A Year in Photos
Photography, fiction, and personal essays form my three primary creative outlets. For this blog's first 18 months, I used it primarily for photography. As I've returned to creative writing, I'll use this blog for fiction, too. Sometimes, when reality needs to be discussed more than truth, I write personal essays.
This blog will continue to showcase as many above-average photos as I can muster. Hopefully my written work will be as good or better than the visual. Whichever drew you here -- photographs or fiction, I hope you enjoy both.
Thursday, May 17, 2012
Cloud Gate, Millennium Park, Chicago
Chicago has changed a lot in the 27 years since I moved to the city. And my time away, for college, grad school, and now living in the Bay Area, has seen it change more substantially and quickly than I recall growing up there. Maybe because, like a frog in heating water, we don't notice the change which immerses us. Also, I suspect, Chicago has had the funds to change more quickly with substantial political clout from Illinois in Washington.

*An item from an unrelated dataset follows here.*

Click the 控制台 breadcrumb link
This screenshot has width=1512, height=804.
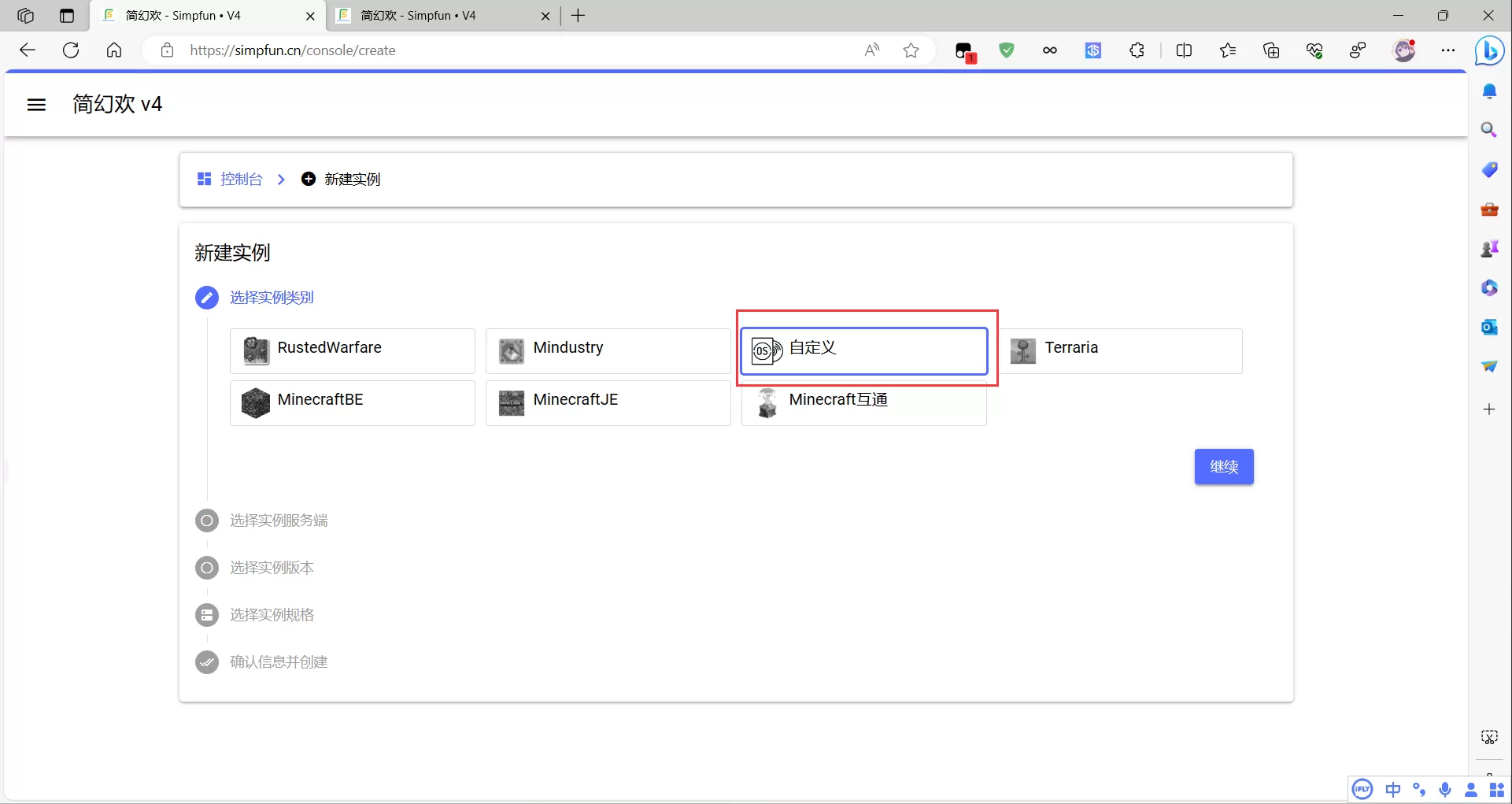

A few years after the actual Millennium, Chicago finished Millennium Park, which bleeds into Grant Park in a manner such that I couldn't tell you the boundaries. One of the city's most interesting, controversial, and beautiful sculptures is The Bean. Properly known as Cloud Gate, it had to be made twice due to the first one being constructed of the wrong materials. What the Bean does is create myriad, changing reflections of the city, park, lakefront, itself, and the people who visit.

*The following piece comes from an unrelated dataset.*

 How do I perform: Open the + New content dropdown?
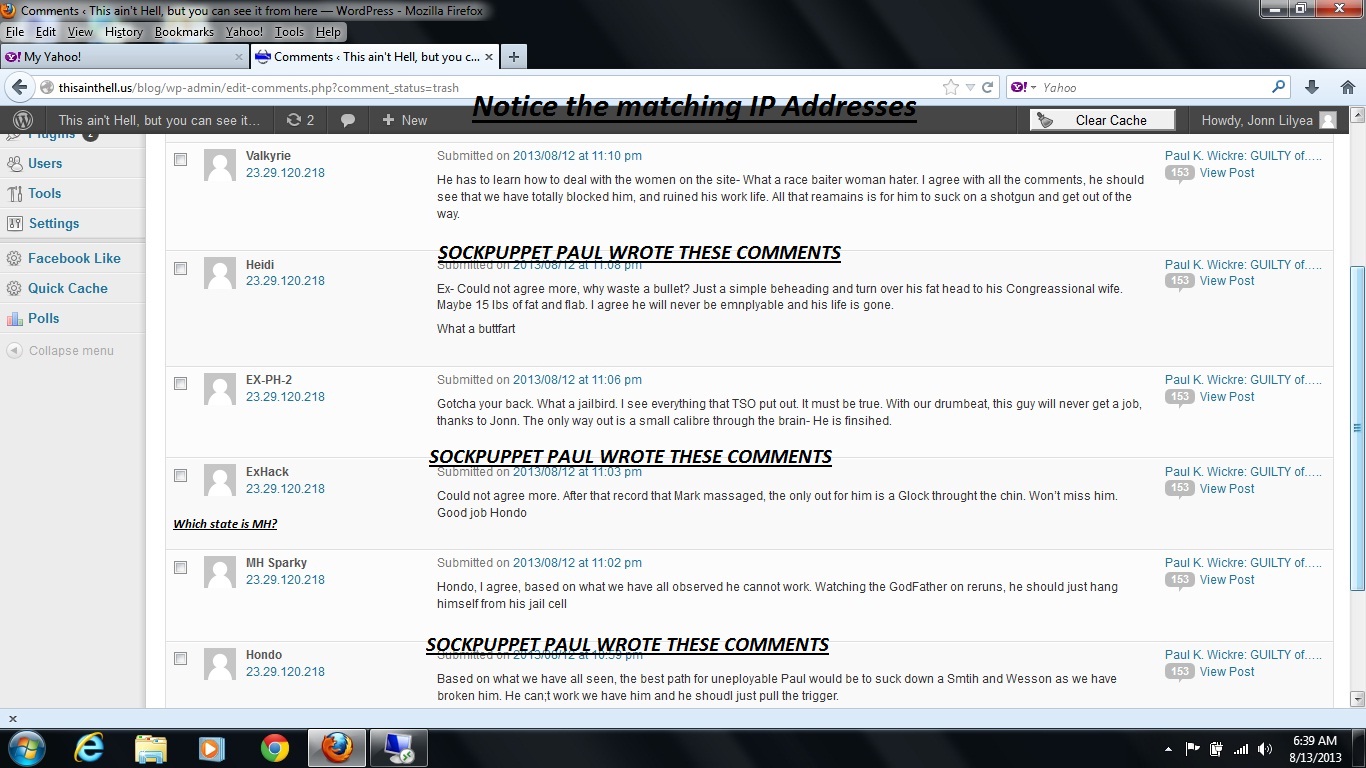coord(404,120)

Like a fun house mirror that's grown up, The Bean reflects everything in a complete sphere around it, although that sphere is warped by the sculpture's shape.
Inside, The Bean looks like this:
Looking upward, to where The Bean's shape gives it the name 'Bean', the sculpture reflects on itself and the pavement and people below. The area reflects upon itself a dozen-fold, warping like wood left in the rain. I am a huge fan of this sculpture and think it has done more good for Chicago than the cost, delay, and controversy harmed the city; even if, from some angles, it looks like a mercury blob come to consume everyone.